Com. v. Thompson

Decision Date29 January 1981
Citation416 N.E.2d 497,382 Mass. 379
PartiesCOMMONWEALTH v. Anthony C. THOMPSON.
CourtUnited States State Supreme Judicial Court of Massachusetts Supreme Court

John P. Courtney, Newton, for defendant.

John W. Gibbons, Asst. Dist. Atty., for the Commonwealth.

Before HENNESSEY, C. J., and QUIRICO, KAPLAN, LIACOS and ABRAMS, JJ.

ABRAMS, Justice.

In this appeal the defendant Anthony C. Thompson claims error (1) in the exclusion of evidence which was relevant to his defense of entrapment, and (2) in the instructions to the jury on the issue of entrapment. Thompson claims that as a result of the judge's errors he is entitled to a new trial on a two-count indictment charging him with unlawfully carrying on his person a firearm less than sixteen inches in length, see G.L. c. 269, § 10(a)(1) and (2), and of carrying on his person a rifle without a firearms identification card, G.L. c. 269, § 10(a)(4)(3). 1 The judge sentenced the defendant to two concurrent terms of four and one-half to five years at the Massachusetts Correctional Institution at Walpole. The defendant filed a claim of appeal to the Appeals Court. We transferred the case to this court on our own motion. We affirm.

We summarize the evidence. On May 19, 1977, the defendant sold a pistol and a rifle to two undercover agents of the Bureau of Alcohol, Tobacco and Firearms of the Treasury Department. Thompson was introduced to the agents by one Gerry Brown, an informant working at that time for the Federal agents and the Boston police. 2 When Thompson met Brown and the two undercover agents in Park Square, one of the agents asked Thompson if he "had the guns." Thompson replied that he did, but not on his person, and directed the agent to drive to another part of the city. When the men reached the destination selected by Thompson, he got out of the car, saying he had to get the guns. After the defendant left the car, Gerry Brown also left. Approximately five minutes later, Thompson returned with a brown paper bag which contained two guns, a Fabrique National semi-automatic pistol and a Savage Arms .22 caliber single shot rifle. Thompson told the agents that he wanted eighty dollars for the two guns, which he said did not belong to him. The agents paid that amount and took the guns.

Before making the sale, the defendant asked the agents what use they planned to make of the guns. The agents replied that they planned to use the guns in robberies including a specific robbery to be committed in Brookline. Thompson then asked the agents if he could take part in the Brookline robbery.

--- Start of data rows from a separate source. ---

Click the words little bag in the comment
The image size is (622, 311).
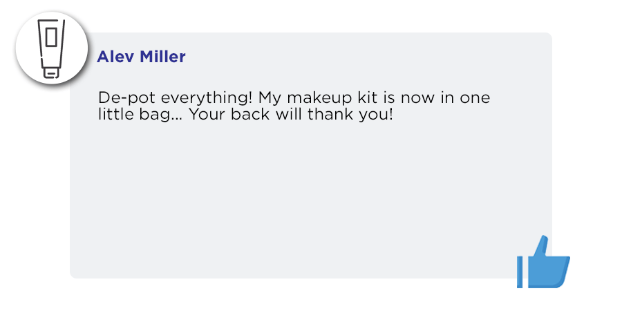(x=135, y=115)
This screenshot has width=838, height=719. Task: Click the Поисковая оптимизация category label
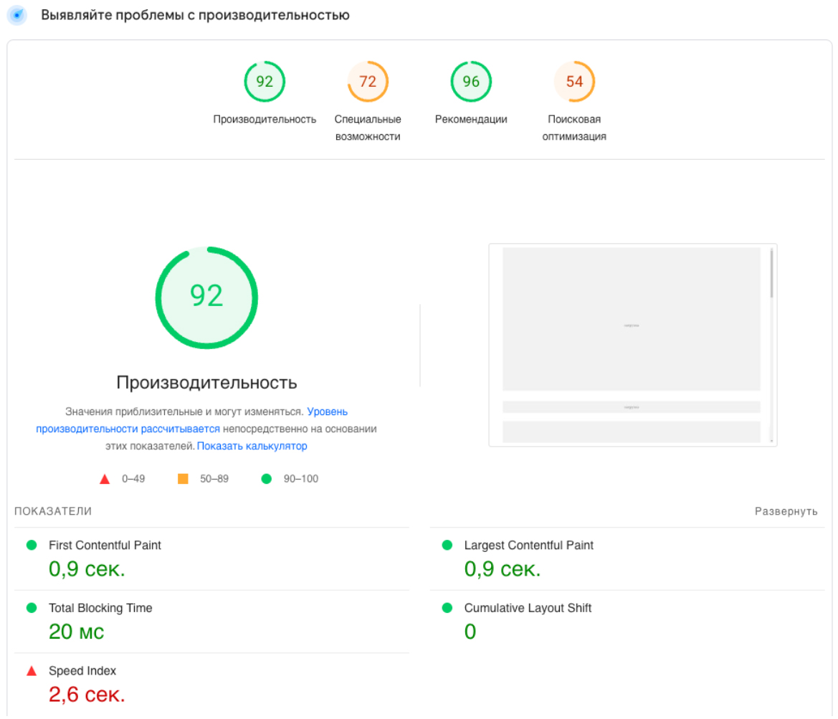pyautogui.click(x=574, y=128)
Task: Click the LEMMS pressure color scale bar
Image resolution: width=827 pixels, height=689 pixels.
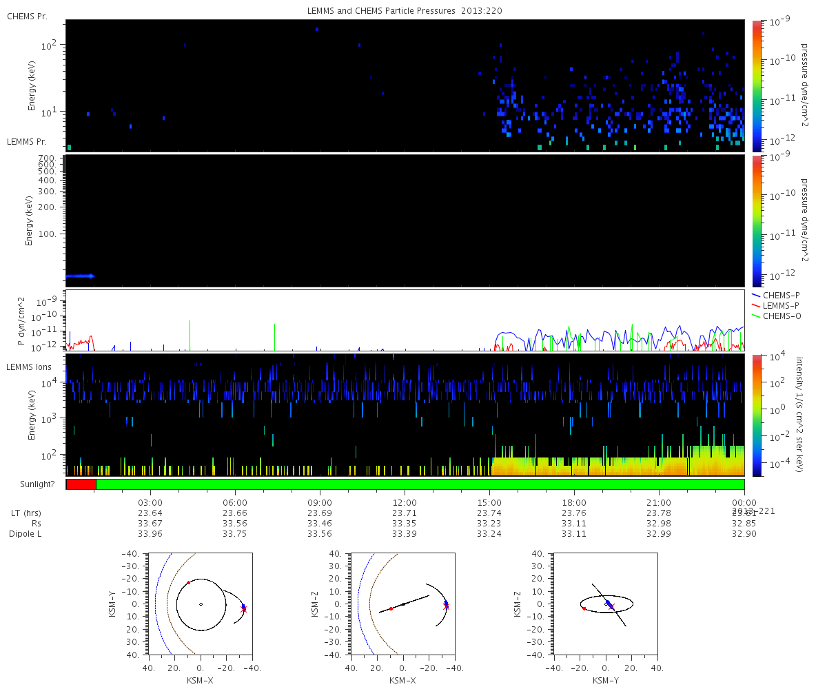Action: tap(757, 220)
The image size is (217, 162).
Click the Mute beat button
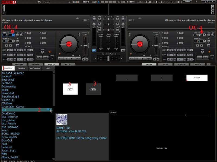[197, 78]
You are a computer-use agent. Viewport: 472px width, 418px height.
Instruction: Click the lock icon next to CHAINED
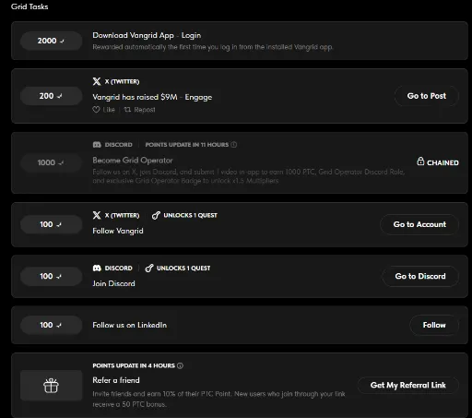point(420,161)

The agents told him he could join them, and the agents made rudimentary plans to meet Thompson by exchanging telephone numbers. The agents also asked Thompson if he had any information about individuals dealing illegally in firearms; Thompson replied that he had no such information, as he had found the guns he was selling.

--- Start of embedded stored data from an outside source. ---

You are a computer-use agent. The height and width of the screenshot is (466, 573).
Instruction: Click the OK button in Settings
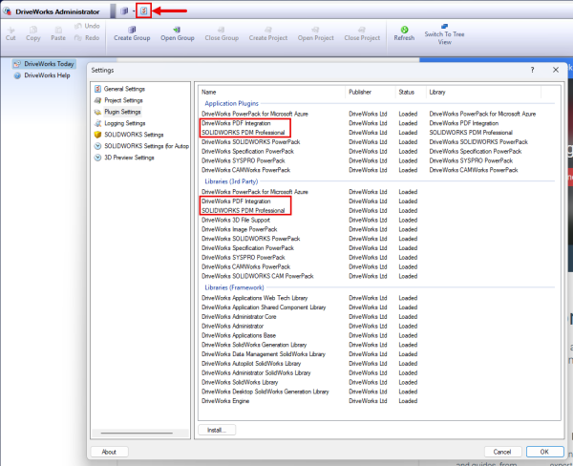click(543, 452)
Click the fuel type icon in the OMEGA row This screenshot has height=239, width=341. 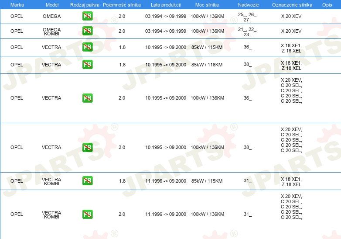click(87, 17)
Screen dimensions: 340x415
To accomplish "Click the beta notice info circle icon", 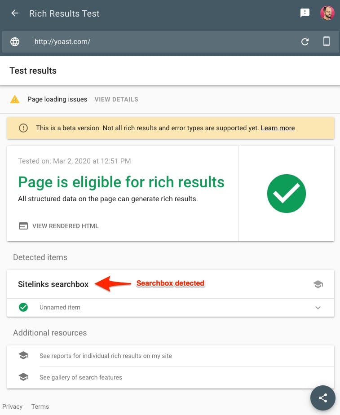I will tap(23, 128).
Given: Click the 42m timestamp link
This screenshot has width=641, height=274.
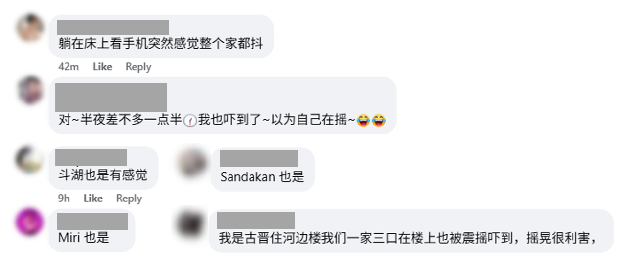Looking at the screenshot, I should click(x=69, y=67).
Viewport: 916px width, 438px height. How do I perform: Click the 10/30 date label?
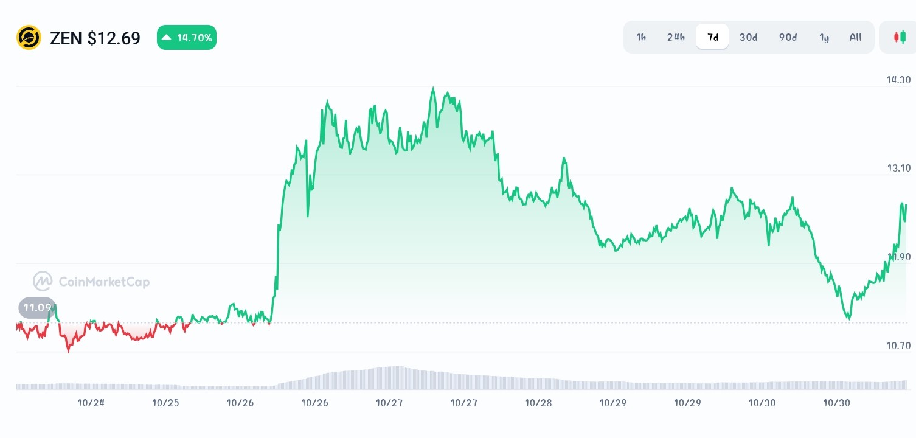coord(763,403)
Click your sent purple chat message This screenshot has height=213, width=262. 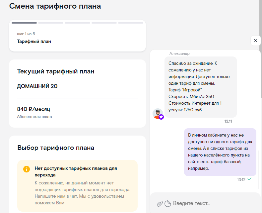click(x=220, y=152)
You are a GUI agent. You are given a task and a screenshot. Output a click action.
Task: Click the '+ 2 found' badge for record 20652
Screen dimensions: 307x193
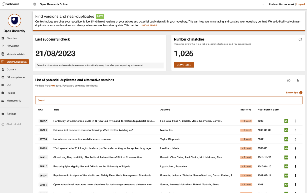[x=246, y=148]
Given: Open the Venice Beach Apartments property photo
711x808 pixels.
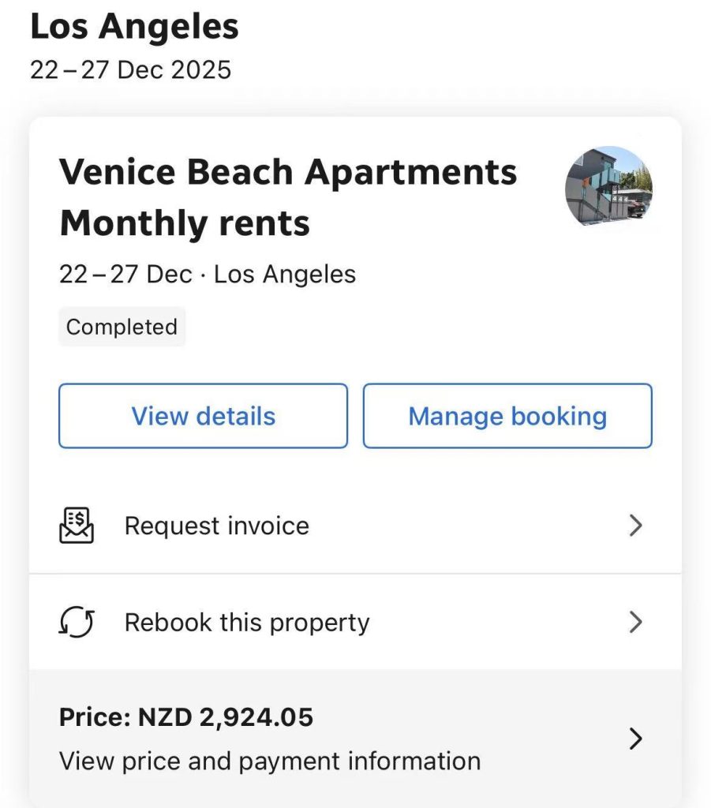Looking at the screenshot, I should tap(608, 187).
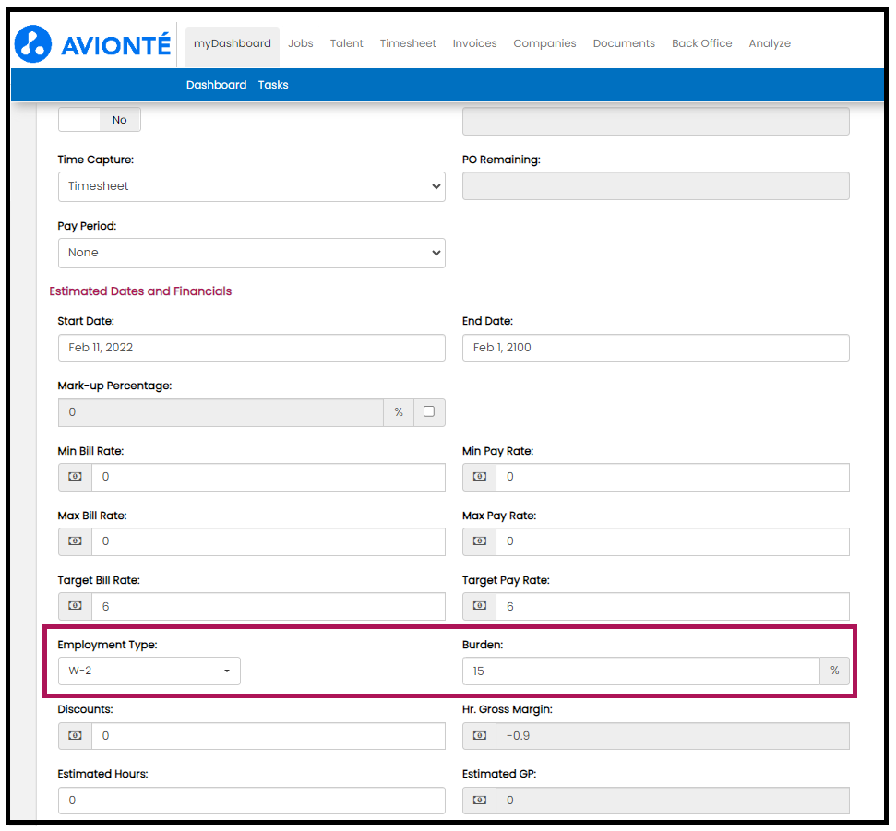Click money icon beside Estimated GP

click(x=479, y=800)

Thompson, who testified in his own defense, admitted selling two guns to the two undercover agents. He said that he obtained the guns by taking them from a bag which he observed a man "stashing" in an empty lot. Thompson inspected the bag and discovered it contained money and guns. He took the money, which he estimated to be between $50 and $100, and for the time left the guns in the bag under debris and garbage.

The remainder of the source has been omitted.